_WORK TASK_
Without any pictures, output the records exactly as they are.

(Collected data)
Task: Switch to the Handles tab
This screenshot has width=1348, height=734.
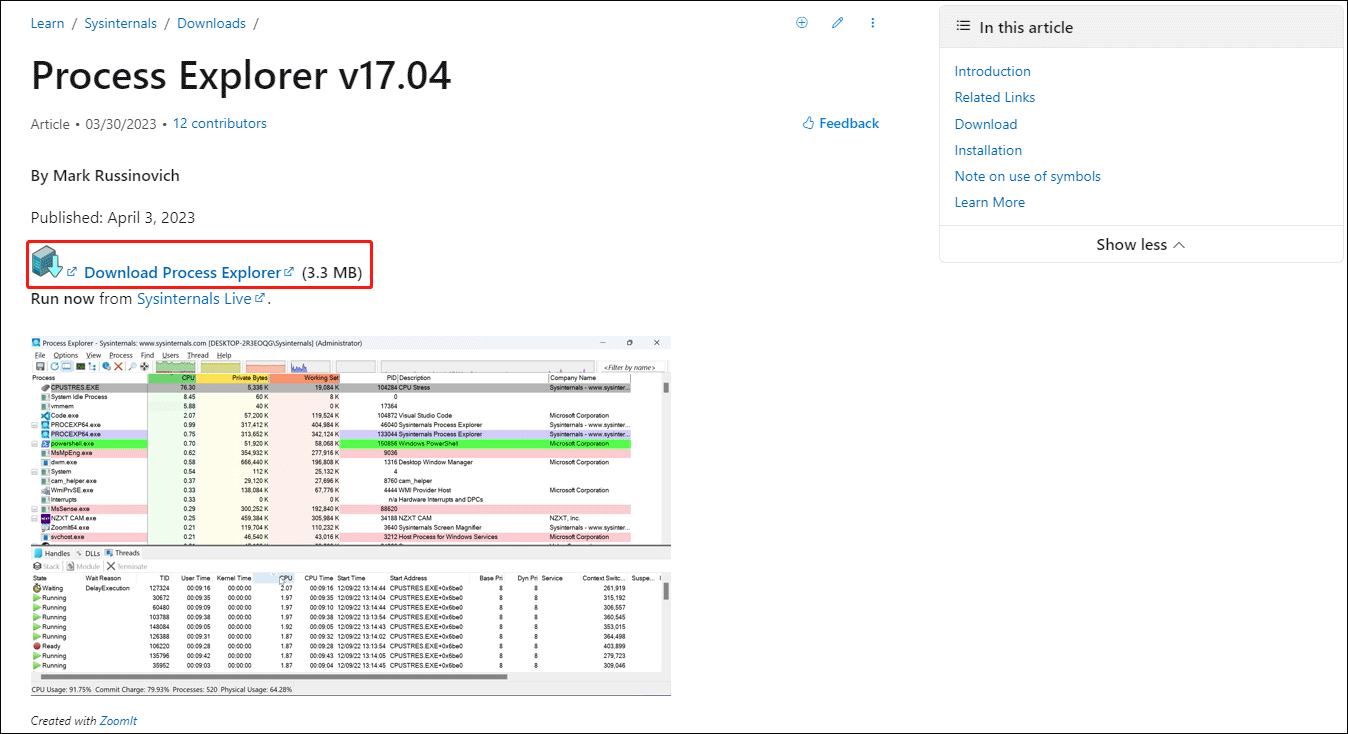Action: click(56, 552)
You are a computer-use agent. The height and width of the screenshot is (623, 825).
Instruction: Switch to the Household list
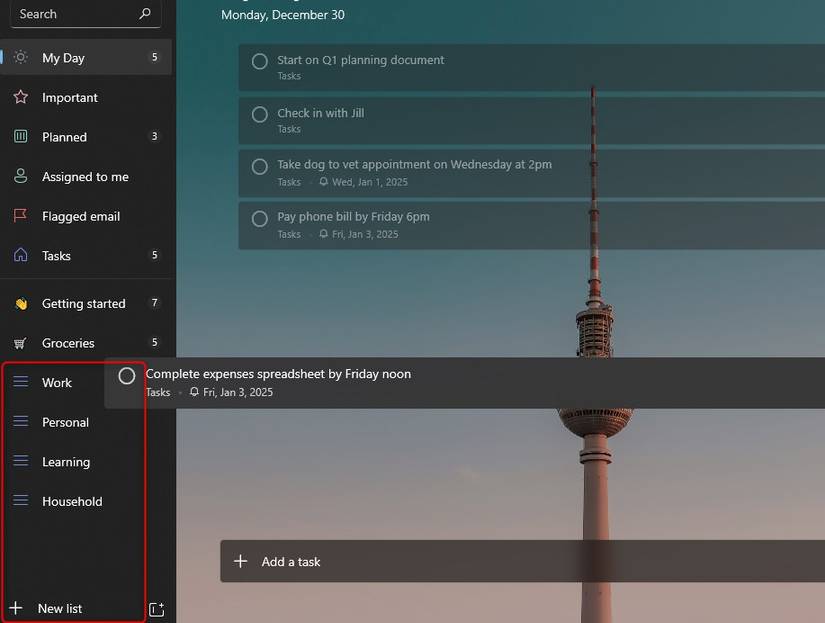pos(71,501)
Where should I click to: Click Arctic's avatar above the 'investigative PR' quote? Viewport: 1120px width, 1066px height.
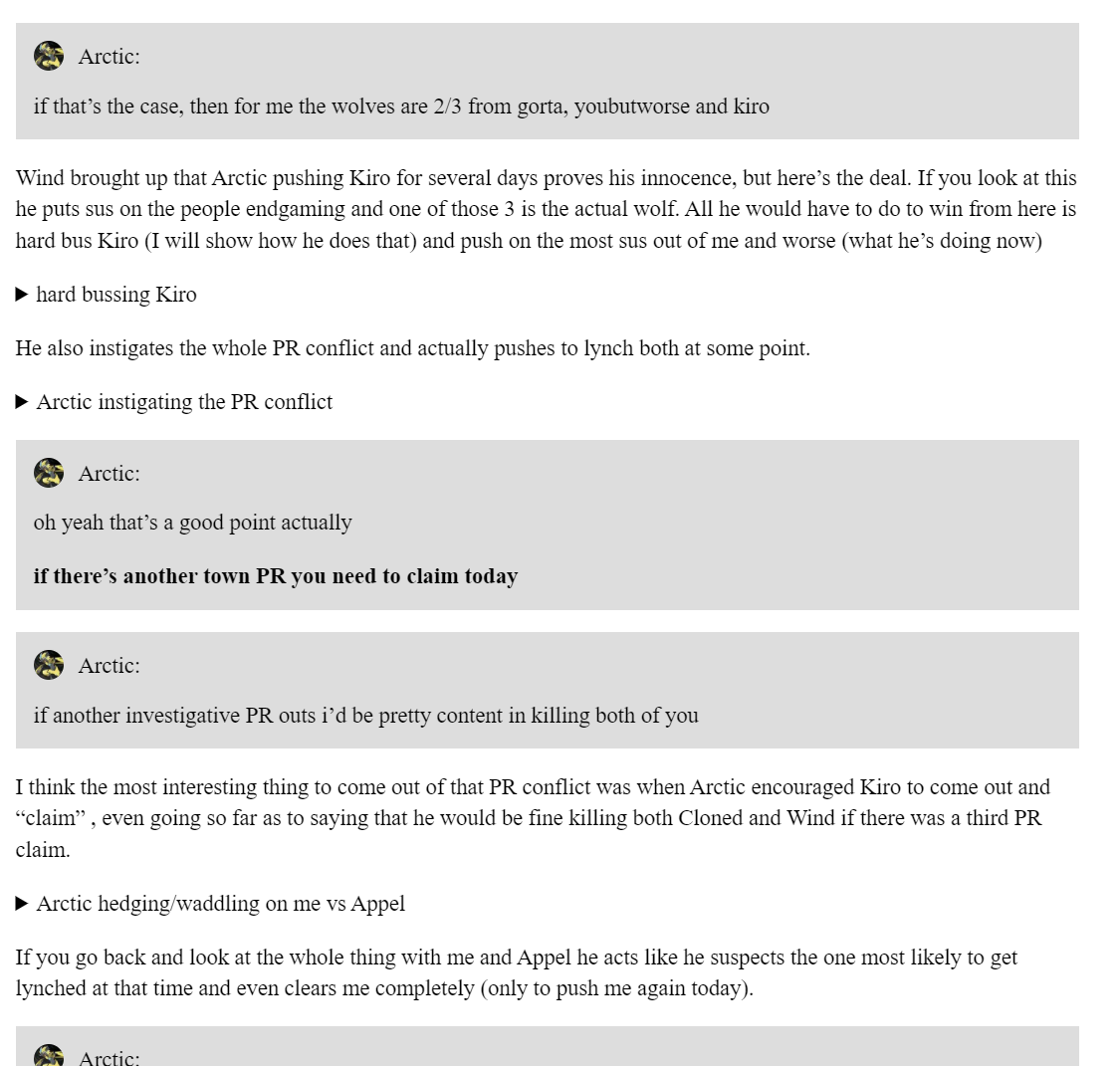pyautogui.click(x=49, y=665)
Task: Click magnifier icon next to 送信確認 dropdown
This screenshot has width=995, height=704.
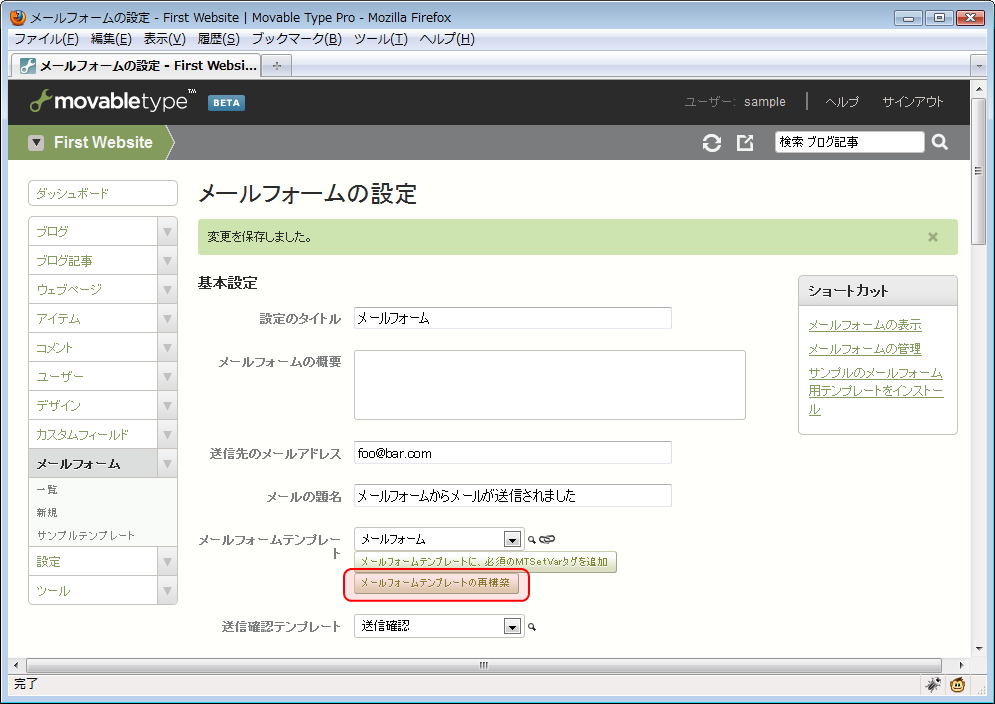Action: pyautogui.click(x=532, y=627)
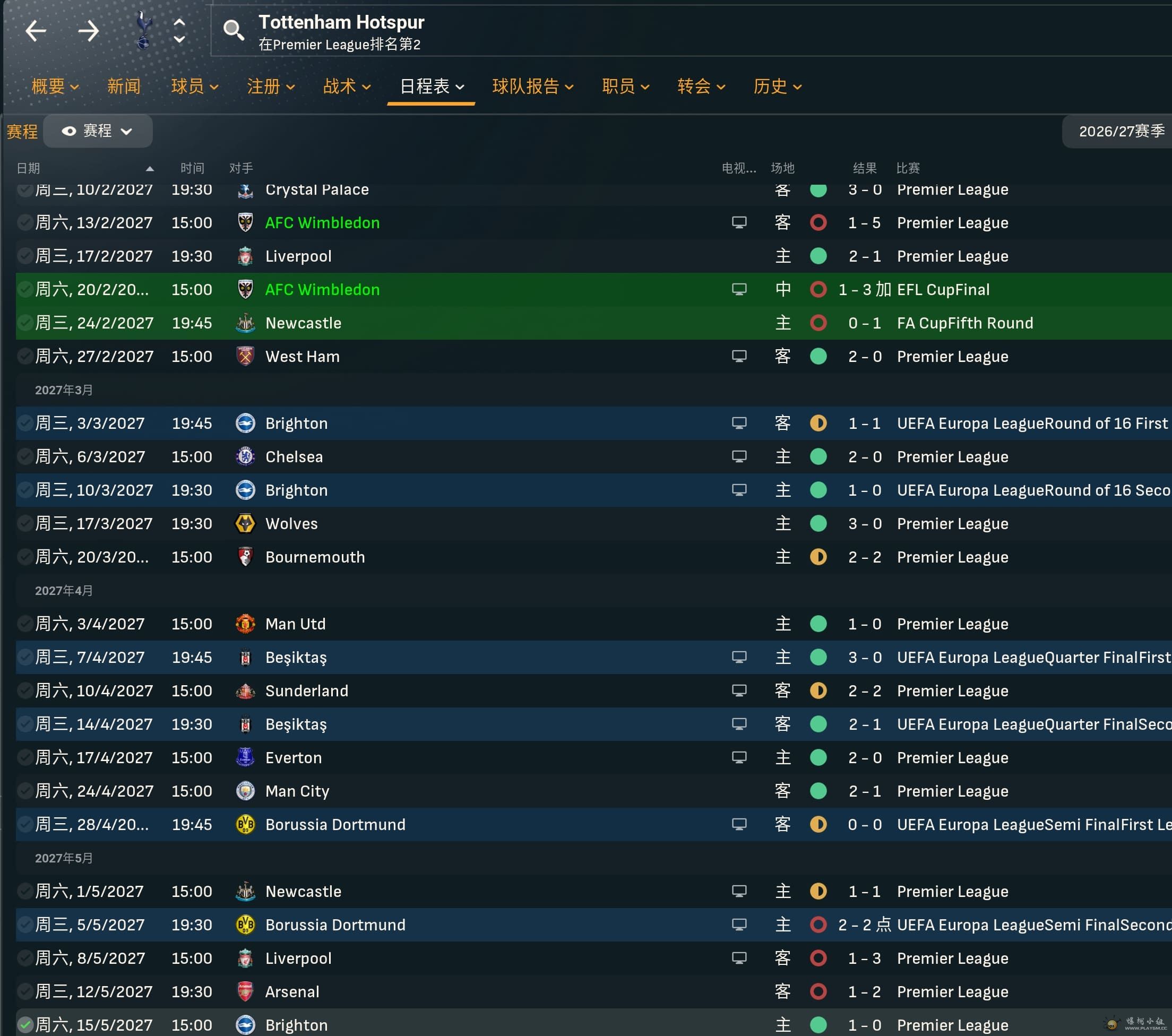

_RESULT BELOW_
Task: Switch to the Handles tab
This screenshot has width=1348, height=734.
Action: click(56, 552)
You are a computer-use agent. The height and width of the screenshot is (623, 825).
Instruction: Switch to the Household list
pos(71,501)
Where should I click to: Click Arctic's avatar above the 'investigative PR' quote? Viewport: 1120px width, 1066px height.
pyautogui.click(x=49, y=665)
Task: Click magnifier icon next to 送信確認 dropdown
This screenshot has width=995, height=704.
Action: pyautogui.click(x=532, y=627)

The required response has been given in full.